Author, historian Wills to speak for Assembly Series

Garry Wills, one of America’s foremost historians, will deliver the Phi Beta Kappa/Sigma Xi Lecture as part of the Assembly Series at 4 p.m. April 1 in Graham Chapel.

He will give a talk on the humanities, which will introduce to the University community a new Interdisciplinary Project in the Humanities in Arts & Sciences.

More information

All Assembly Series lectures are free and open to the public For more information call 935-5285 or visit the series Web site,
Wills is a distinguished historian and cultural critic. He studied for six years in a Jesuit seminary in Florissant, Mo., intending to become a priest, but left the program and entered the graduate school at Xavier University, where he earned a master’s degree in classics. He earned a doctorate in classics at Yale University in 1961.

As a journalist for Esquire magazine in the 1960s, Wills covered political campaigns. He has taught classics at Johns Hopkins and Yale universities and in the 1980s was the Henry R. Luce Professor of American Culture and Public Policy at Northwestern University, where he is now an adjunct professor of history.

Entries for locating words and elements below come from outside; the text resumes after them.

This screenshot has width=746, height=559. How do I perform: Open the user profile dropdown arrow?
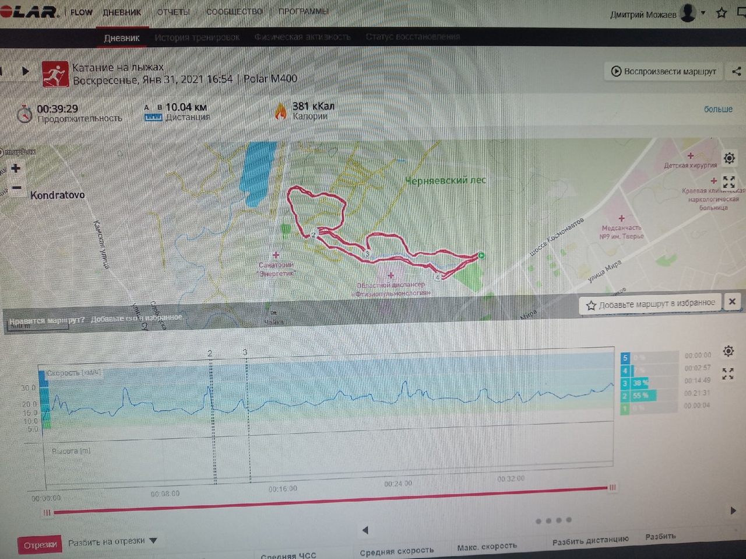pyautogui.click(x=703, y=13)
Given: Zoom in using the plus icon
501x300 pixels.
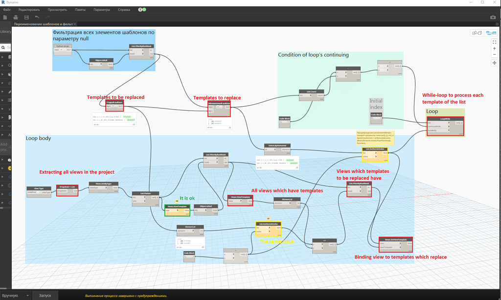Looking at the screenshot, I should 495,48.
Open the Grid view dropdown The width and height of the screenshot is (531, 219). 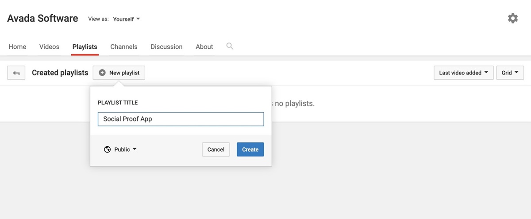(x=510, y=73)
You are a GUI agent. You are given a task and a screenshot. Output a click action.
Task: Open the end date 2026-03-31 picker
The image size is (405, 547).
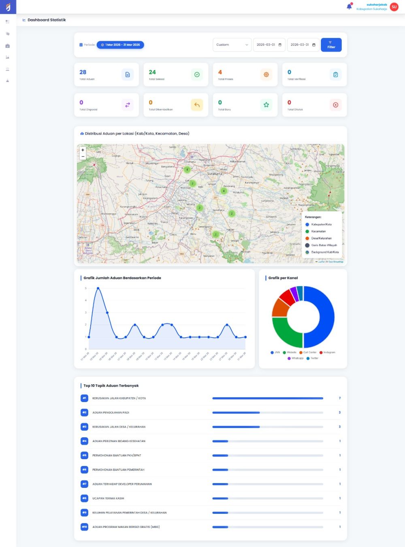[303, 45]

Over the past three decades, Wills has written many books on a range of subjects that reflect his lifelong interests, including a biography of St. Augustine, reflections on Catholicism, analyses of political figures such as Richard Nixon and Ronald Reagan, and a history of Renaissance Venice.

He is a member of both the American Academy of Arts and Letters and the American Academy of Arts and Sciences.

Other distinctions include the 1998 National Medal for the Humanities in honor of his lifetime achievements in the humanities, the Organization of American Historians Merle Curti Award, and the Yale Graduate School’s Wilber Cross Medal.